駄目な国でも愛せるのが愛国心

描主宇田川浩行#F85E
下描き希哲10年(2016年)
02月01日 00:07
利承
ライセンス
希哲館普通利承(KULクール

現代日本において,「愛国」は若干気持ち悪いものだと思われている。確かに,例えばアメリカ人のいう「パトリオティズム(patriotism)とは何かが違う。これを戦後教育の弊害,などと片付けるのはたやすいが,はたしてそれだけだろうか。

一般に,日本社会でおおっぴらに愛国心を表明することは憚られているため,近年ではインターネットでその手の発言をする者が多く,その中でも極端な者はやや侮蔑的に「ネット右翼」などと呼ばれている。

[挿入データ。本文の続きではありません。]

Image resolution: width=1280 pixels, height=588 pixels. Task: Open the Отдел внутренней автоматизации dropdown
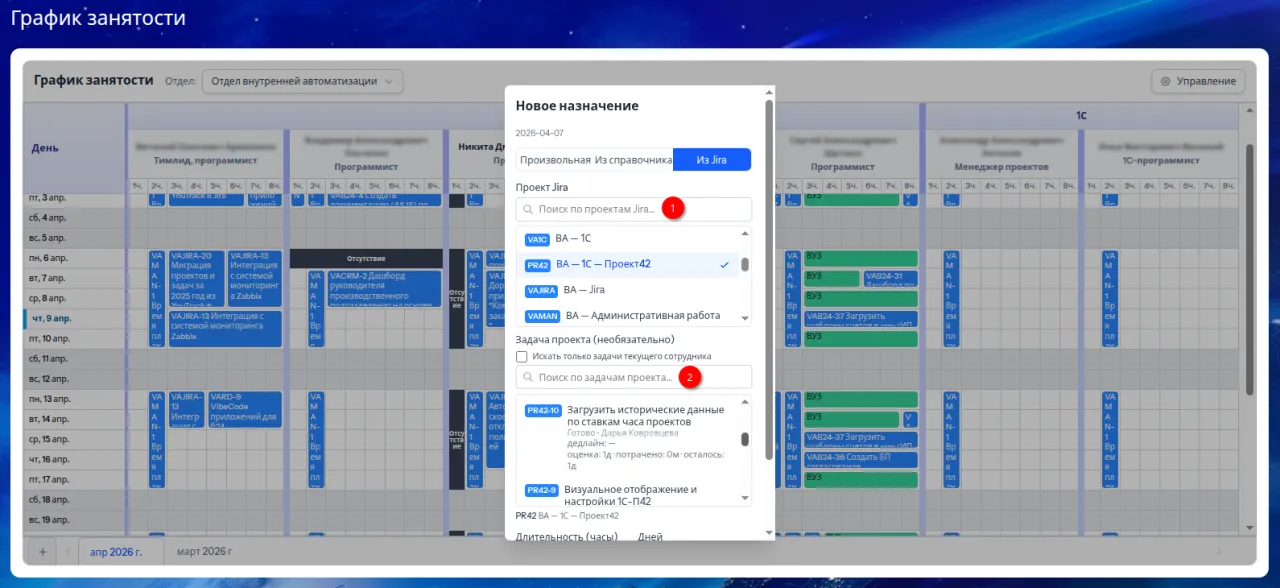point(300,81)
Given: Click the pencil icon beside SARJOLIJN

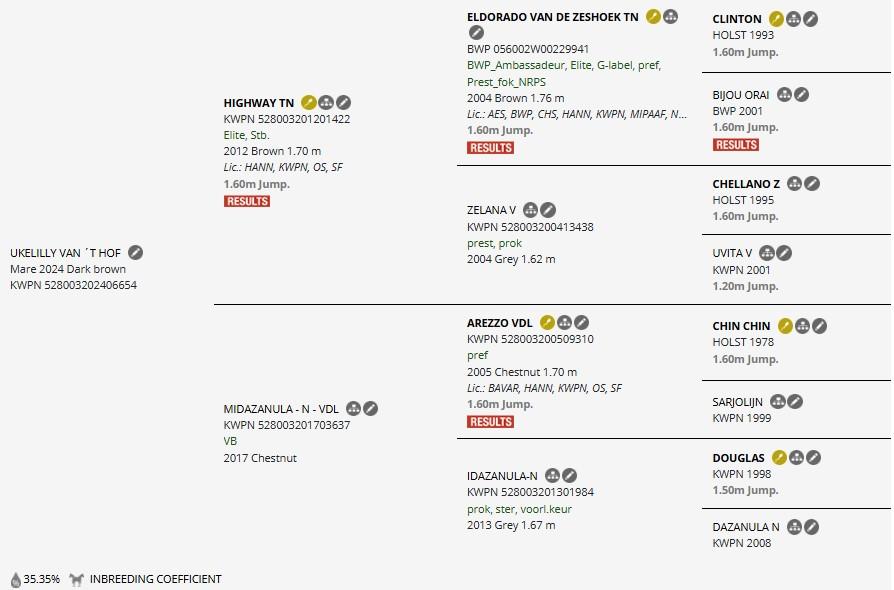Looking at the screenshot, I should point(795,402).
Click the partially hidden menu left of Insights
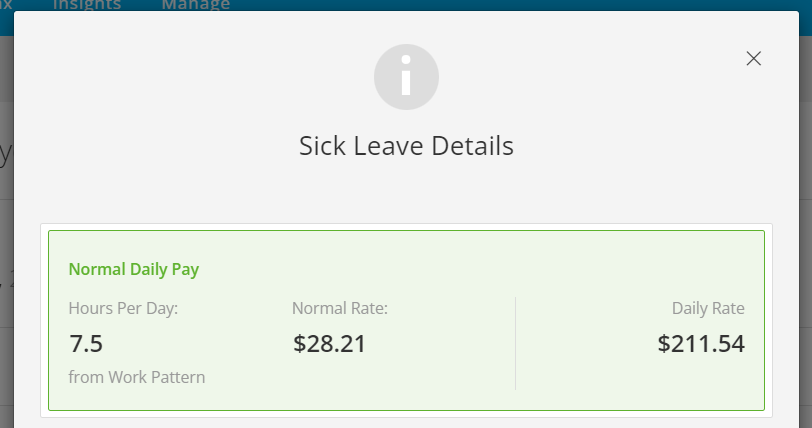812x428 pixels. coord(6,5)
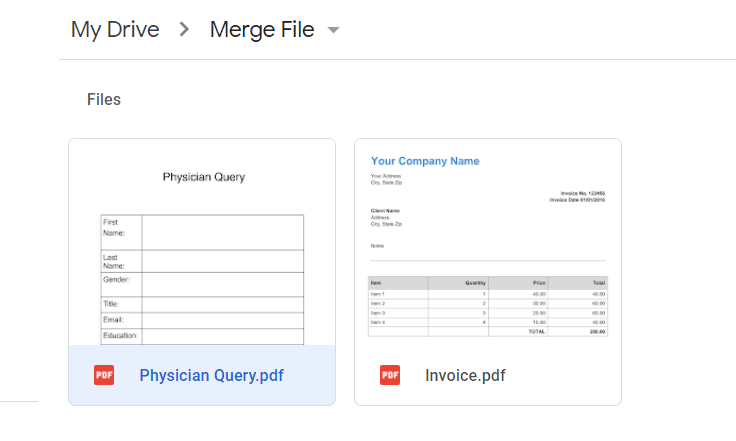
Task: Click the Education row in the form preview
Action: [202, 336]
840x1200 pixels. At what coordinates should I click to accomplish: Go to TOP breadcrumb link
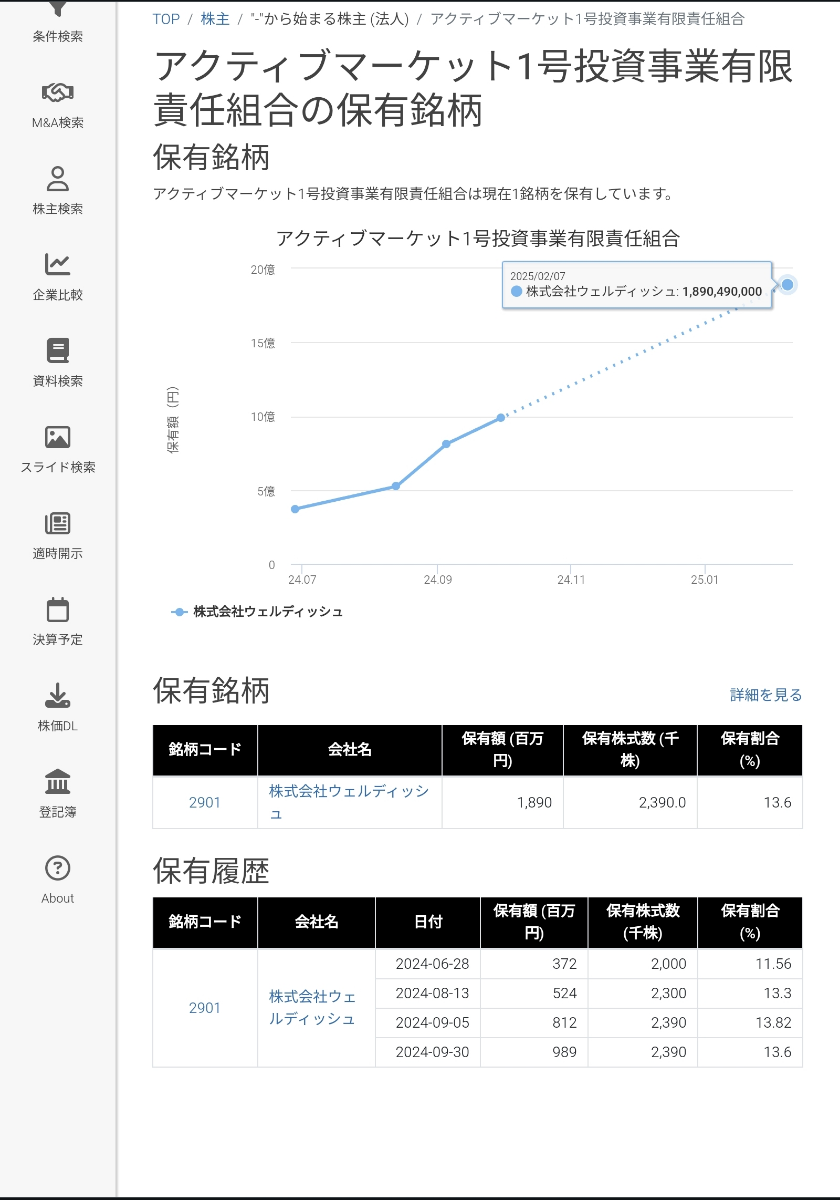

いわゆる「ネット右翼」的な発言を眺めていると気付くことがある。彼らは,日本をとにかく賛美する。ときに妄想的なほど賛美する。さらに,少しでも批判的なことを言われたりすると,感情的に排撃しようとする傾向がある。彼らにとって日本は,世界で一番偉大で美しい国でなくてはならないようだ。そのような日本を彼らは愛しており,その日本人であることに誇りをもっているようだ。裏を返せば,「駄目な日本」を愛せないわけだ。

私自身も日本を愛していると思うが,彼らの表現には違和感を覚えることが多い。私は,日本がどんなに駄目な国であろうと,日本を捨てるつもりはない。日本列島が荒廃して無人島のようになろうと,私は最後まで居座り復興に尽力したい。それを殊更「愛」と表現する必要すら感じないが,だからこそ,日本がどれだけ偉大か,などという議論で時間を潰している人々に強い不信感を抱く。そんなことは,ありのままの日本を無条件に愛している人間にとってはどうでもいいことなのだ。

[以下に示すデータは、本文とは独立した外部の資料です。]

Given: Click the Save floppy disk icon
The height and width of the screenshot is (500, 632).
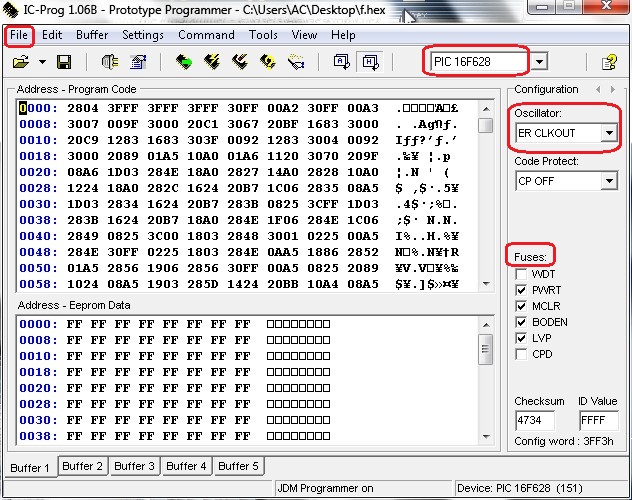Looking at the screenshot, I should (64, 62).
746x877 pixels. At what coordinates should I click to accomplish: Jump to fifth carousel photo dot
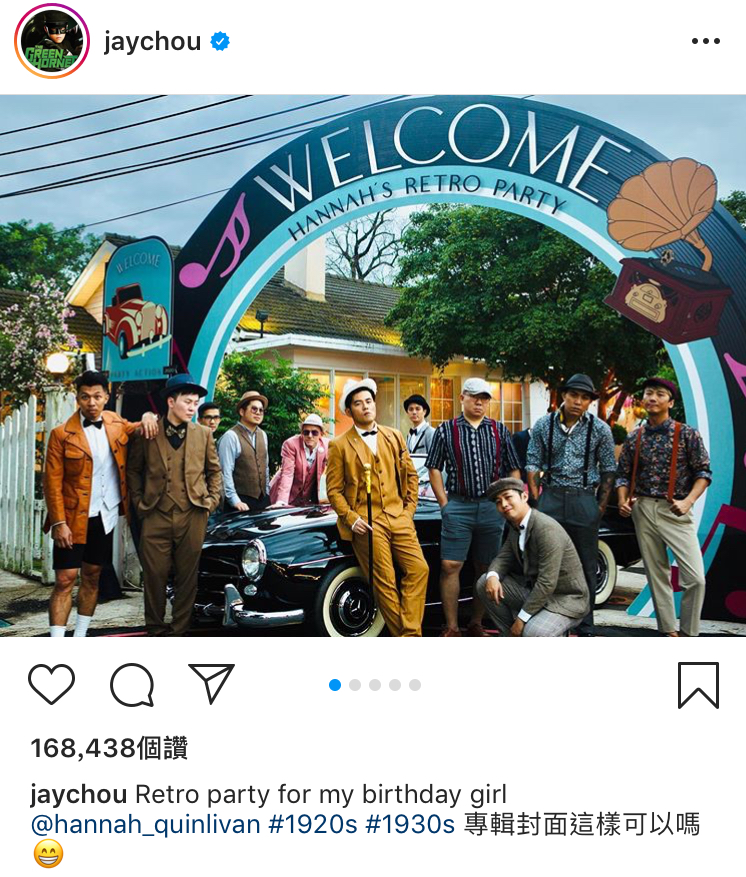[x=414, y=685]
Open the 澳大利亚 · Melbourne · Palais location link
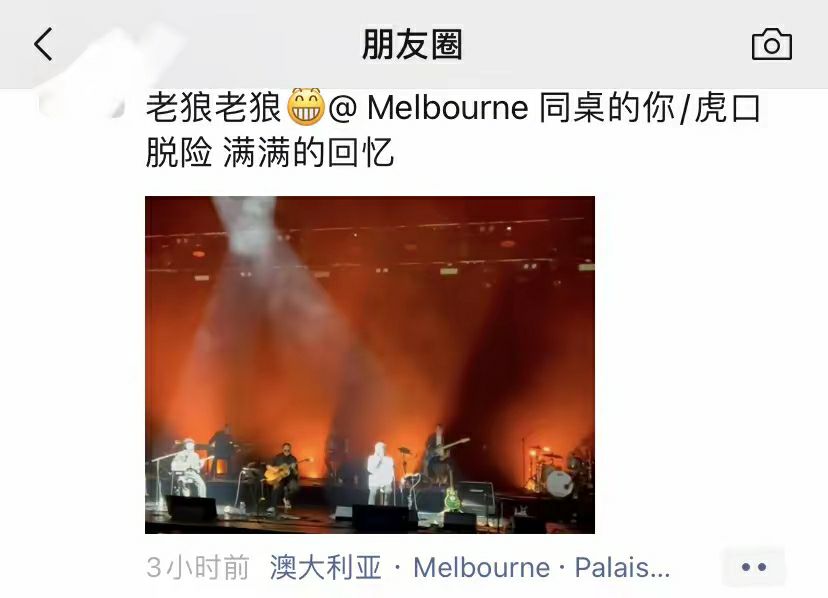 click(x=470, y=568)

そもそも,日本を愛しているという割に,日本史日本文化に対する理解が浅すぎたり,日本語すらまともに使えていない者が多すぎる。要するに,彼らにとって「愛国」とは何ら労せず,手軽に自尊心を得られる宗教なのだと思う。なかば妄想で作り上げた「素晴しき日本」に耽溺するばかりで,その日本に貢献しようという努力の跡がほぼ見られない。

つまり,国家に対する参加者としての意識の稀薄さが,日本人の「愛国」を悪い意味で宗教的なものにしてしまっているのではないかと思う。以前,私は「愛国心と興国心」として,精神的なよりどころを国家に求めるための「愛国心」よりも,自ら国家を担おうとする「興国心」を重視すべきだと論じたことがあるが,実はその「愛」が偽物ということの方が根本的な問題だったのかもしれない。